All told, the Teamsters leadership has agreed to wage cuts of 15% and the company has gotten the union to agree to an 18-month suspension on pension fund payments, saving the company an estimated $35 to $45 million per month.
[Note: The primary pension plan that YRC had been contributing to is the critically underfunded Central States Pension Plan (see the movie Casino as a reference).]
According to the Houston Chronicle, YRC had "$1.69 billion in liabilities and $1 billion in assets as of Sept. 30. It has sold real estate, cut thousands of jobs and taken other steps to keep operating.
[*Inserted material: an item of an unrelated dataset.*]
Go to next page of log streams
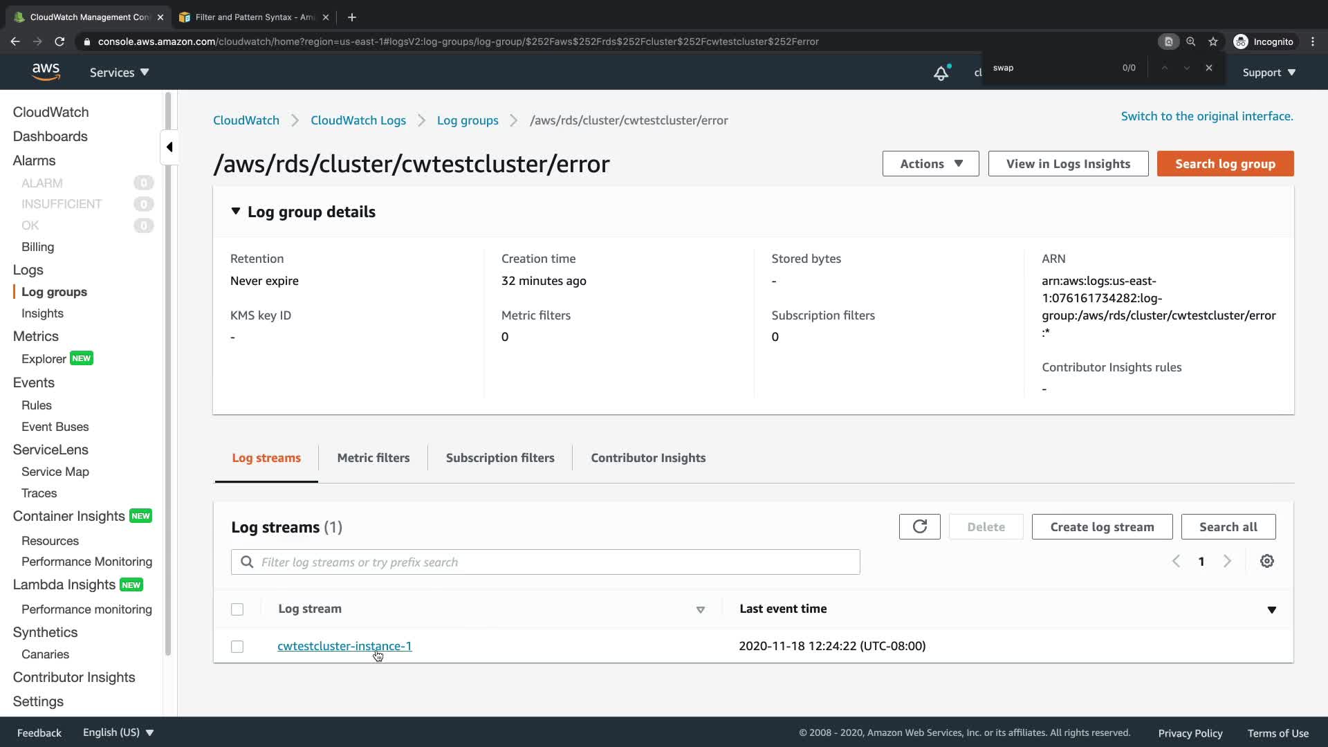Screen dimensions: 1328x747 point(1227,562)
The company lost $158.7 million in the third quarter."
In November, YRC closed its big Richfield, Ohio terminal, sold part of its logistics unit, and launched a debt-for-stock swap in order to try and stave off bankruptcy.
Now, there may be even more trouble on the horizon for the company which, in short order, may drive YRC straight off a cliff. Union members are beginning to have serious doubts about their union leaders.
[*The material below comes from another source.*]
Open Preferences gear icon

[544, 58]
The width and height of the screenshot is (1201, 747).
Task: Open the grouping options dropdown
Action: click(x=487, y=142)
In Chicago, Teamster-represented workers are rebelling at the union leadership's insistence that they vote to agree to the concessions that were already negotiated.
According to a forum for Teamster members, one unidentified member exposed the mistrust between the Teamster leaders and the members by 'reporting' on what happened when IBT leadership visited Chicago on Tuesday:
Tyson Johnson and the Flynn crew visited the Chicago Terminal of Holland today, well lets just say they didn't the welcoming they expected. The members were told that 39,000 jobs rest on the shoulders of 710 and 705 members to except the MOU! Flynn had stated that YRC will probably close regardless, and that by voting no it will just be sooner, well lets just say, they were told to stick it in a place...
Tyson and Flynn told the members that its all about the pension (how funny, because Flynn told everyone that the pension was no concern anymore) and without
710 and 705 accepting it that they are still responsible for the pension. Then Flynn had the nerve to stand there and tell everyone that he has never lied to them, "but he just did" Oh! "he probably forgot about the lie at the meeting prior to the last vote that stated its only about the 5 percent" ....
Well lets just say that at the end of the meeting they were all directed where to go!! Well guys I guess there you have it, they admitted its about the pension, the company wants out, and we better accept it. Pat Flynn gave a member his word that they will put back into it in 18 months or he will vote no to it himself, "I feel so warm and cozy inside, when the union stands behind us"!
According to the Teamsters for a Democratic Union (a dissident group within the Teamster' union) union leaders are threatening members that, if they don't vote to accept the cuts, the entire company may shut down:
YRCW will close if 1500 Teamsters in Chicago don’t take a $1.16 per hour pay cut: that’s what IBT Freight Director Tyson Johnson and IBT vice president Pat Flynn have told the YRC Teamsters.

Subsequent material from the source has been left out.